ADR-002: Trace Replay as Input Adapter¶
Status¶
Accepted
Context¶
Live LLM calls in CI/CD are problematic due to cost, nondeterminism and latency. We need to run the exact same evaluation logic against recorded interactions.
Decision¶
We implement a Trace Replay mode where assay accepts a trace file (JSONL) as the backend instead of a live provider.
1. Contract & Schema¶
The trace file MUST be JSONL. Each line MUST be a valid JSON object conforming to Trace Schema v1:
{
"schema_version": 1,
"type": "assay.trace",
"request_id": "String (Optional) - Stable unique id",
"prompt": "String (Required)",
"context": ["String (Optional) - RAG context chunks"],
"response": "String (Required)",
"model": "String (Optional)",
"provider": "String (Optional)",
"meta": "Object (Optional)"
}
Validation Rules: - Schema Version: If present, must be 1. - Type: If present, must be assay.trace. - Content: One of text or response is REQUIRED. Empty strings break the contract if implied as successful response.

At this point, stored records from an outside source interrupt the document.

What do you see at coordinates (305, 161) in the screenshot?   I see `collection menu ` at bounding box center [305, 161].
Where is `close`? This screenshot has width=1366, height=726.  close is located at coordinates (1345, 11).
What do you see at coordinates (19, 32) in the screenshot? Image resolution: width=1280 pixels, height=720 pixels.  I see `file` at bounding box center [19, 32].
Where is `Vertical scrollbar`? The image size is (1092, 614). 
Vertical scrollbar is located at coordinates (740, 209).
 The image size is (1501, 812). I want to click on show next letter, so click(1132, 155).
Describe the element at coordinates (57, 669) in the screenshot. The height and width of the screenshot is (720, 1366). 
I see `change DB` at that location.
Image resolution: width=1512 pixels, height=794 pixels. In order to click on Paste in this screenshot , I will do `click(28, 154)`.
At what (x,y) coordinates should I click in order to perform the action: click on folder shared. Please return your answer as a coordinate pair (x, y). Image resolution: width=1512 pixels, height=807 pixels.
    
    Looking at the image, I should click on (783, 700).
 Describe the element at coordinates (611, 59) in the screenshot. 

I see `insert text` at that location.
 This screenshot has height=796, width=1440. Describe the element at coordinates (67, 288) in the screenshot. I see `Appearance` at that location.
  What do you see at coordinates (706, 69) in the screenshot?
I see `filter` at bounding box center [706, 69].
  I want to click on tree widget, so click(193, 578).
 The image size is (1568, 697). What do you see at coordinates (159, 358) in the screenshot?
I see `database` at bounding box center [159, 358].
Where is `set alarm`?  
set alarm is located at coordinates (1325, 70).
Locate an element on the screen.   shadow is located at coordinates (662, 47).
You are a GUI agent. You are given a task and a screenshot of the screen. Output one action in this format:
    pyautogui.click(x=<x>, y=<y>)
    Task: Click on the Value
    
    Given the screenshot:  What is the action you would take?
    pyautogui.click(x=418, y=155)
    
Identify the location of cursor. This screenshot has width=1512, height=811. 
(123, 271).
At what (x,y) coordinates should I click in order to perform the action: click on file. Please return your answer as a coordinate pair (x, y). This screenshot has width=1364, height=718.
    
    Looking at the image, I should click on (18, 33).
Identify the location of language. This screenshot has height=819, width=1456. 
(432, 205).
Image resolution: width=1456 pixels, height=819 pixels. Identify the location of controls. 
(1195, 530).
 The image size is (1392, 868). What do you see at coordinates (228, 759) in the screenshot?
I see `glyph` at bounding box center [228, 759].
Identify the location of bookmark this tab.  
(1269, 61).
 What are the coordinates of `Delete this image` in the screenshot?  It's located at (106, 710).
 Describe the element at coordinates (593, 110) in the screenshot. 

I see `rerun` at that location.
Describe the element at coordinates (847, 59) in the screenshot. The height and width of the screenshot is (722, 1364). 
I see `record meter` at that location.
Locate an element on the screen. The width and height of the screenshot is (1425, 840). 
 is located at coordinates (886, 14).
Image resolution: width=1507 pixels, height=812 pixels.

Matching & Uniqueness: - Lookup: Traces are indexed by prompt to support the current eval.yaml contract. - Uniqueness: - If request_id is present, it MUST be unique across the file. - The prompt MUST also be unique across the file to ensure deterministic lookup. (Ambiguous prompts = Error).
2. Privacy & Redaction¶
Traces can contain PII. - Default: Prompts are kept for debugging. - Redaction: When --redact-prompts is set, prompt text MUST be replaced with [REDACTED] in all outputs.
3. CI Workflow¶
Recommended workflow: 1. Dev/Staging: record fresh traces. 2. Store: commit sanitized traces. 3. PR Gate: assay ci --trace-file traces.jsonl. 4. Drift Mitigation: periodic re-record jobs.